И я начал.
В тот осенний полдень я навсегда утратил пульс – его заменил монотонный стук машинки и короткие звоночки, отмечающие начало новой строки. Иванич был строгим, но терпеливым учителем. Он научил меня, какую клавишу надо нажать, чтобы напечатать заглавную букву, как проворачивать валик и как перематывать ленту, как прокладывать листы копиркой и чистить забитые литеры… Я сидел словно завороженный и выстукивал букву за буквой, слово за словом, а он, стоя, глазел сквозь окно на Главную улицу или разваливался в кресле, закинув ноги на стол, пуская дым кольцами. Машинка отстукивала время, прерываясь только при бое колоколов Кафедрального собора. Он позволил мне приходить к нему в редакцию в любое послеобеденное время, когда в здании почти никого нет, и я стал являться туда почти каждый день.

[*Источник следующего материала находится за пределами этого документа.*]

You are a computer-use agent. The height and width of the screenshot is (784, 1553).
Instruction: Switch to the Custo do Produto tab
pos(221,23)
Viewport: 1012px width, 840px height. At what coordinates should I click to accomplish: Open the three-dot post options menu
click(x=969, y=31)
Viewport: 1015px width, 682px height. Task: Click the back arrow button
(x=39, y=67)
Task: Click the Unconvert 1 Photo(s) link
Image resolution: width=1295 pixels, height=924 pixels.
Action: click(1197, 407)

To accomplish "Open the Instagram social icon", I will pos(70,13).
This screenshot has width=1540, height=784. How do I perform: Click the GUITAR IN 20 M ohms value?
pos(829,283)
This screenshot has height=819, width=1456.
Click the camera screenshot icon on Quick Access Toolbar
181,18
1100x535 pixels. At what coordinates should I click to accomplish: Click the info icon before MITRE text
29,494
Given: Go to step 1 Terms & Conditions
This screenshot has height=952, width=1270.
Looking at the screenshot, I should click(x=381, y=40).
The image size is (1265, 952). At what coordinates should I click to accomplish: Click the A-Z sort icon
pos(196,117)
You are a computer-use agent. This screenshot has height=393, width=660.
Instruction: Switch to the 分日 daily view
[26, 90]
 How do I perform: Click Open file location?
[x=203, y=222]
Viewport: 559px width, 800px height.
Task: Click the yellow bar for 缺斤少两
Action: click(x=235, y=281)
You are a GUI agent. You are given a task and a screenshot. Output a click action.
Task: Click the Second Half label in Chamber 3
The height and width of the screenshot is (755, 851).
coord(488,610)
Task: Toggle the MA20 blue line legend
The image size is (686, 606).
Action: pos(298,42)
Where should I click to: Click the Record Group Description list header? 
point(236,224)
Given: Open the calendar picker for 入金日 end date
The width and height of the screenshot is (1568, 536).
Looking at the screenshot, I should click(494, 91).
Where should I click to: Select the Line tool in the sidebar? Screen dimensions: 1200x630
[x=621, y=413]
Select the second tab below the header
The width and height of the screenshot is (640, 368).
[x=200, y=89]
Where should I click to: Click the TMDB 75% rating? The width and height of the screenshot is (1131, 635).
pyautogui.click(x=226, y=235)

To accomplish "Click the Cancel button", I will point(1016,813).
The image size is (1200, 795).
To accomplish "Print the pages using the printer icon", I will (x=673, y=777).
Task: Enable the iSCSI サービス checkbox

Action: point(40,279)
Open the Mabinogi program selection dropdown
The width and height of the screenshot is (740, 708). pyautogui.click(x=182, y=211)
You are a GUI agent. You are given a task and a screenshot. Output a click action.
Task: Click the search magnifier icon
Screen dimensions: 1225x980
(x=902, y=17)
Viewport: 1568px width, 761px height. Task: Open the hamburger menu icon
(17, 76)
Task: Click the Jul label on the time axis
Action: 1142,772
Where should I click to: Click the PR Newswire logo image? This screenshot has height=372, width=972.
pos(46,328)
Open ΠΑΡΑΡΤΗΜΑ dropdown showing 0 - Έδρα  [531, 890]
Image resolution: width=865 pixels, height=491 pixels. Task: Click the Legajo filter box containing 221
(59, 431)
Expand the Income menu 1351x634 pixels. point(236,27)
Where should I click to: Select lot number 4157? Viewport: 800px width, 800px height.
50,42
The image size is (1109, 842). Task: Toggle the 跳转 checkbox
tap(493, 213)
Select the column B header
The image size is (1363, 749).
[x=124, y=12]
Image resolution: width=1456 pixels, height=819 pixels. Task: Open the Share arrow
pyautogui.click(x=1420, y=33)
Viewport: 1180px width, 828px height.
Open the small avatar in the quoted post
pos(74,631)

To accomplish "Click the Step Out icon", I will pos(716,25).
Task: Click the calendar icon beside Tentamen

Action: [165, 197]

Современному молодому человеку трудно представить, что в годы, о которых я рассказываю, значила для нас, начинающих писателей, пишущая машинка. Это была страшная редкость, и хранились они обычно в хорошо охраняемых, недоступных канцеляриях, укрытые, словно священные коровы, попонами. Мы искали пути и способы, как подобраться к тем, кто обладал ими, умоляя их отпечатать переписанные печатными буквами страницы наших рассказов в тетрадках и блокнотах, и стоило только увидать собственные фразы аккуратно отпечатанными, как нам начинало казаться, что мы уже вошли в круг серьезных писателей. Тем самым рассказы приобретали некую официальность, они словно уже проделали половину пути к типографским машинам. У меня до сих пор перед глазами стоит фотография Эрнеста Хемингуэя с обложки «Life», который лежал на столе Иванича; он, положив ее на колени, пишет на маленькой, невероятно тонкой портативной машинке, которая не имела ничего общего с огромным, угловатым «Континенталем», на котором я учился печатать. Я не мог поверить, что на свете существует нечто подобное.
Иванич не только учил меня печатать; от него я узнал, как должна выглядеть настоящая журналистская страница (титул, как ее называли), что на ней следует оставлять широкие поля и максимум двадцать восемь строчек, чтобы редактор мог вычитать ее и понять, сколько места займет в газете текст. Он презирал мелованную бумагу и считал расточительством печатание на отбеленной, пользуясь исключительно желтоватой толстой газетной бумагой, которой обычно полно в редакциях. Он презирал печатающих всеми десятью пальцами, заявляя, что так работают только машинистки или любители, окончившие какие-то курсы машинописи, но только не журналисты и не писатели. Они, по его словам, всегда пишут только двумя пальцами, потому что именно в таком ритме и с такой скоростью придумываются и формируются предложения.